I conceive that the underlying motivation for the majority's holding is its concern that the trial judge may bar "proper" prosecution of a case by arrogating to himself "the power to decide a case on the merits without ever having the defendant confronted with the evidence in open court." But, the judge has that power now, either by "dismissing" the indictment on undisputed, and therefore unconfronted, facts after a trial has commenced, or by directing a verdict of acquittal at the close of the government's case. He may also, it would appear from my brother's opinion, dismiss an indictment before trial on facts not appearing in the record and, so long as he does it with a sufficient degree of formality, protect the defendant against an appeal and retrial.
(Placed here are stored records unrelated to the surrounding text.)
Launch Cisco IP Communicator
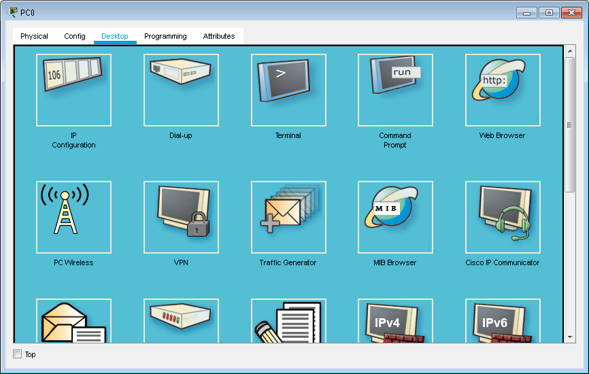This screenshot has height=374, width=589. click(503, 217)
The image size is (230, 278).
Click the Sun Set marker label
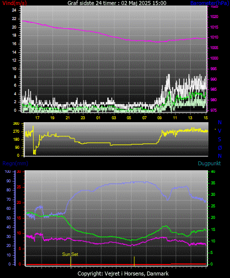point(70,254)
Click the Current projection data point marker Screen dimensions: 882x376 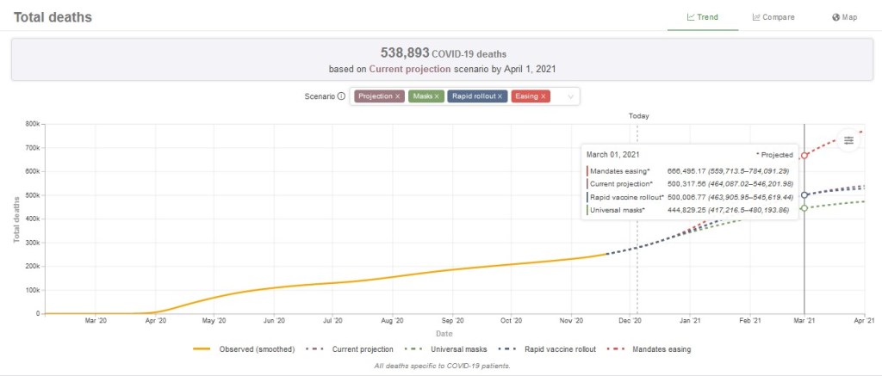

Thus, despite its apparent narrowness, the danger with the majority's opinion is that balancing tests will be used to whittle away what my brother Friendly referred to in Jenkins as the "thicket" of double jeopardy protections until few branches remain to shelter the accused. I cannot join in this process of attrition of one of the most basic constitutional protections.
In this case, of course, the defendant produced the evidence in his defense.
Accordingly, I respectfully dissent.